DALL-E/Every illustration.

Ads in the Age of AI

Weirder, different, and new

87 7

Comments

You need to login before you can comment.
Don't have an account? Sign up!
@rafael.ungvari over 1 year ago

I think that in the future it will be similar to now. If you google something today the first 4 items are ads, so Google shifted the best organic results for the company that paid the most. I think in the future probably the first 4 results of what an LLM will output will be paid. If you ask it: what are the best tennis balls, the first four results will be paid and the rest is what the LLM would show you organically. So the principal will be the same and it will probably be even harder to distinguish, what is the AIs „intelligence“ and what is their because a company paid for it. This will even be scarier if our (free) AI Agent doesn‘t buy the item that is best for us but the item a company paid to show the agent first.

Evan Armstrong over 1 year ago

@rafael.ungvari Maybe? on a technical level I don't know you accomplish that. I think LLMs act has harbingers of truth in a way that google doesn’t and isn’t congruent with native advertising. Not trusting 1 of 10 blue links is normal. Not trusting the total answer of an LLM is bad.

seth godin over 1 year ago

Evan, I think you might be misunderstanding the "you are the product" idea.

You wrote:
However, the criticism misses some of what is integral about ads.

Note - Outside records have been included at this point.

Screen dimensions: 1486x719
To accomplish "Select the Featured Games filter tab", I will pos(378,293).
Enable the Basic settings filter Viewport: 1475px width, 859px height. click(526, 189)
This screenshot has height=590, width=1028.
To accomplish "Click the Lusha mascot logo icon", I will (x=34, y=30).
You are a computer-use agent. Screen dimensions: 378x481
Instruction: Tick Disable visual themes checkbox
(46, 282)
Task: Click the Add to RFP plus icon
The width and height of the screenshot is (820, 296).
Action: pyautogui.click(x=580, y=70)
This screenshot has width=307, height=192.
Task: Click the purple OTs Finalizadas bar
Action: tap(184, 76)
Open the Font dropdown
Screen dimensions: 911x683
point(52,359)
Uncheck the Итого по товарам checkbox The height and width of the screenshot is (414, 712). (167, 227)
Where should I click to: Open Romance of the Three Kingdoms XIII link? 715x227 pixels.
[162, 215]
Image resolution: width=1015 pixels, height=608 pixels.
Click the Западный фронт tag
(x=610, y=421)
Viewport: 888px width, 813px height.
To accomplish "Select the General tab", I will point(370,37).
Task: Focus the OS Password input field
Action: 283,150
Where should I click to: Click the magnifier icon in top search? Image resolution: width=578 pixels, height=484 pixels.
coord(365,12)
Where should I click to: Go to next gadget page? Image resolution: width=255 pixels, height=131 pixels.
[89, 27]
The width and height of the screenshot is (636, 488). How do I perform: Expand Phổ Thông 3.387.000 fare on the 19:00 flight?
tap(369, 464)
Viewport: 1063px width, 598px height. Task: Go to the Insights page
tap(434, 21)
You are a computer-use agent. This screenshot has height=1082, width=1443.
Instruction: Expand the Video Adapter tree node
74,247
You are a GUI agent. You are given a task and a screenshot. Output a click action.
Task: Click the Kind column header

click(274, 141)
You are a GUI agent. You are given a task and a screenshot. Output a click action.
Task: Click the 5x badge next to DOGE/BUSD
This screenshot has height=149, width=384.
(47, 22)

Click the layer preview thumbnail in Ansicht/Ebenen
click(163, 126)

There is a popular quote that has bugged me for years. You’ve seen it before: “If the service is free, you are the product.” No! Wrong! If the service is free, the clicks on the ads are the product. This is fundamentally different. A free service with ads is monetizing users’ actions, not users themselves.

Here's the way the media company thinks about this:

"We need to go sell our ads. We're going to be able to do that with two things:
1. the demographics of the audience. Are they a group that advertisers want to reach. (worth highlighting that the ad people use the word 'target' which of course, is a hunting term).
2. the actions of the audience. Can we get them in the mood to do something.

But in both cases, what's on offer is the audience. Their attention and the manipulation/shift in their actions.

Is there any doubt that using Facebook changes the people who use it? Changes their attention, their point of view, their heartrate, heartbreak and actions?

FB changes people the way US Steel changes iron.

That's what their factory does.

Evan Armstrong over 1 year ago

@sethgodin Thanks for the feedback! I personally delineate between users actions on the free platform vs users interaction with the ads. All the targeting in the world doesn't make a difference if the user doesn't actually engage with the ad. Audience action>audience access.

Facebook does change people who use it, but that is just as much through the interaction with the content as the advertisements. I would agree this is net bad but I feel that way about many content publishers and platforms. (which is what I called out here https://every.to/napkin-math/the-addiction-economy).

There is also a degree of infantilization that I disagree with in the "ads manipulate people view." People have agency and there is no threat of violence in an advertisement—they still have the free will to buy or not buy.

Thanks again for the feedback!

seth godin over 1 year ago

@ItsUrBoyEvan Well...

Do you think FB (or the New Yorker) is architected the way it is because of the business model?

https://www.ncbi.nlm.nih.gov/pmc/articles/PMC7173757/

Of course ads work. And ads manipulate us when they encourage us to do something we regret later.

It's a trap to pretend that it's all benign. Of course some serve a useful purpose. But they don't belong everywhere, they shouldn't be permitted to be targeted at everyone, and most of all, the creators of the media and the ads should take responsibility for the effects (not side effects) of their work.

@sokesson over 1 year ago

Great article, Evan, and an incredibly important topic! One thing to recognize: The people at Perplexity are almost certainly planning how to monetize their LLM-based search engine beyond (or replacing) the $20/month subscription. I don't think they would want to offer advertisers the ability to influence answers, as that would destroy user trust. Instead, I imagine advertisers offered the ability to place their own LLM-based answers in parallel (to the right?) with these answers steering users to their products and providing hyperlinks to their own websites. Google could adopt this approach, thereby preempting such a move by Perplexity. Such an approach by LLM-based search engines could preserve the advertising revenues in the "system" while also creating greater value to users.

@radicallypracticalgravity over 1 year ago

Clicks on ads are the result of people's actions. They can't be separated as inanimate. The "...you are the product" business drives this point home, but I don't like it.